STOP PRESS: Following the publication of this blog in November 2020, the government announced a further extension to all temporary restrictions and other provisions under CIGA until 30 June 2021. Although this decision was apparently made on 22 March it was not announced and published until late afternoon on 24 March 2021, just 7 days before the restriction upon the use of new statutory demands and creditors’ winding up petitions was due to expire, and notwithstanding that the government had labelled the previous extension in December as ‘final’. It follows that creditors who have been out of pocket in many cases for more than a year will be unable to bring plans to enforce relevant debts to fruition for at least a further 3 months. The suspension of damages flowing from wrongful trading (which was due to expire on 30 April) is also extended to 30 June 2021.
The original measures were due to expire on 30 September 2020 but the UK Government has extended some of these to 31 December 2020. Creditors have been left scratching their heads as to what options may be available to them to recover the monies owed to them from companies.
Insolvency proceedings were often used by creditors to recover outstanding sums. However, the extension of CIGA provisions continue to restrict this as follows:
In this blog I discuss the options that remain available to creditors for debt recovery.
Under section 123(1)(e) of the Insolvency Act 1986 it is still possible to wind a company up without first presenting a statutory demand if it is “proved to the satisfaction of the court that the company is unable to pay its debts as they fall due”. However, the court would need evidence that the company is cash flow insolvent – and that the insolvency was not Coronavirus related and would have occurred regardless of the pandemic. Whilst it does depend on each individual case, in many instances this will be a testing hurdle for a creditor to clear. However, where the evidence supports it, this option allows for a non-Coronavirus related winding-up petition to still be presented.
There are currently no restrictions on commencing court proceedings in England and Wales for a debt recovery claim.
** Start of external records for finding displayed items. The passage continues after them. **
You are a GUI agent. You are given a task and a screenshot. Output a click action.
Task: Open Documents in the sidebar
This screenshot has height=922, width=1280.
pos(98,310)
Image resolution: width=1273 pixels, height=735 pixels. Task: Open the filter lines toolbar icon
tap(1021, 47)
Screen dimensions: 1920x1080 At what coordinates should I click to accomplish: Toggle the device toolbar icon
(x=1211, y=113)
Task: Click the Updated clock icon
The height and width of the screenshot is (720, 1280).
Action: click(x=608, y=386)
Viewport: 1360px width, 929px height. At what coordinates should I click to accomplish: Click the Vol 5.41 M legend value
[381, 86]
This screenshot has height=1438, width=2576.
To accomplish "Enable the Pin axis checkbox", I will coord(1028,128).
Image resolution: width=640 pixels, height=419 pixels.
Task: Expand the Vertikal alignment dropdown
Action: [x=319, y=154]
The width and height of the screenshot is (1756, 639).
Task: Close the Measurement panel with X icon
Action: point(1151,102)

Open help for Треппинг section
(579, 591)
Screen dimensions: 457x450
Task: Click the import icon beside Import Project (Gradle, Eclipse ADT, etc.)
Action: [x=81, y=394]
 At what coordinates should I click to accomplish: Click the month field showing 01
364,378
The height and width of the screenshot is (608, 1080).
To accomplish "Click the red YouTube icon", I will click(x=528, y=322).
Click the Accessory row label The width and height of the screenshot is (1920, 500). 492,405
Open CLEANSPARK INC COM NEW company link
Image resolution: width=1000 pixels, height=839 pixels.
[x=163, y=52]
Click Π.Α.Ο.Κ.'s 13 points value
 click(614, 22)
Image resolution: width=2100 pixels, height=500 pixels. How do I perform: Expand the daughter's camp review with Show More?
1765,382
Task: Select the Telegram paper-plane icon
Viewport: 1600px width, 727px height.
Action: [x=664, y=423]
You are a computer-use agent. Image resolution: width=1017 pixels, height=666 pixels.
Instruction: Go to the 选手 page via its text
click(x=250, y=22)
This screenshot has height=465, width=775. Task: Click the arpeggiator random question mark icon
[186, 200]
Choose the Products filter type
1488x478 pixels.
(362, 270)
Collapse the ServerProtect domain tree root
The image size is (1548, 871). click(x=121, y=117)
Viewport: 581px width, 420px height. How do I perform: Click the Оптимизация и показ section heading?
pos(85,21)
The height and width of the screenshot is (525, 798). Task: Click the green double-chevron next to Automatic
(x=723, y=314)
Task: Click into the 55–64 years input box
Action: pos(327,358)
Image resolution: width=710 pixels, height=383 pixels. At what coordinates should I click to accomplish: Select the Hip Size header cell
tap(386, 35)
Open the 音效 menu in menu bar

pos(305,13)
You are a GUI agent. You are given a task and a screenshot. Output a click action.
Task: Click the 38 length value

This process does have longer timescales and is likely to be more expensive than issuing a statutory demand and winding-up petition once the claim has concluded. However, if successful, you would have a judgment against the debtor company that could be enforced in the normal manner (such as through a charging order or writ of control). The debtor would also have the opportunity to defend the claim.
If the debtor does not comply with certain court deadlines at an early stage of the claim, the creditor could also apply for a default judgment which stands as an enforceable court judgment. Furthermore, if the debtor files an obviously weak defence, the creditor may be able to obtain summary judgment. These methods would allow the claim to be disposed of at an earlier stage, saving not only time but costs to the creditor.
Significantly any judgment, whether obtained on a default or summary basis, or following a court judgment, would be enforceable against the debtor company, and if unsatisfied could be used as the basis for a winding-up petition notwithstanding the current restrictions under CIGA.
Whilst the UK Government has stated that the support is aimed at those struggling the most during the pandemic, some companies may seek to take advantage of CIGA restrictions by not making payments towards their debts, despite having the funds to do so, for the sake of protecting cash in these uncertain times. Therefore, creditors may want to try to negotiate a settlement of the debt, perhaps by agreeing a payment plan. In doing so, a creditor might use the threat of court proceedings as leverage. If successful, this would ensure that some, if not all, of the debt can be recovered and the creditor can maintain its cashflow. However, this could be a slow process and unlikely to do well against an obstinate debtor.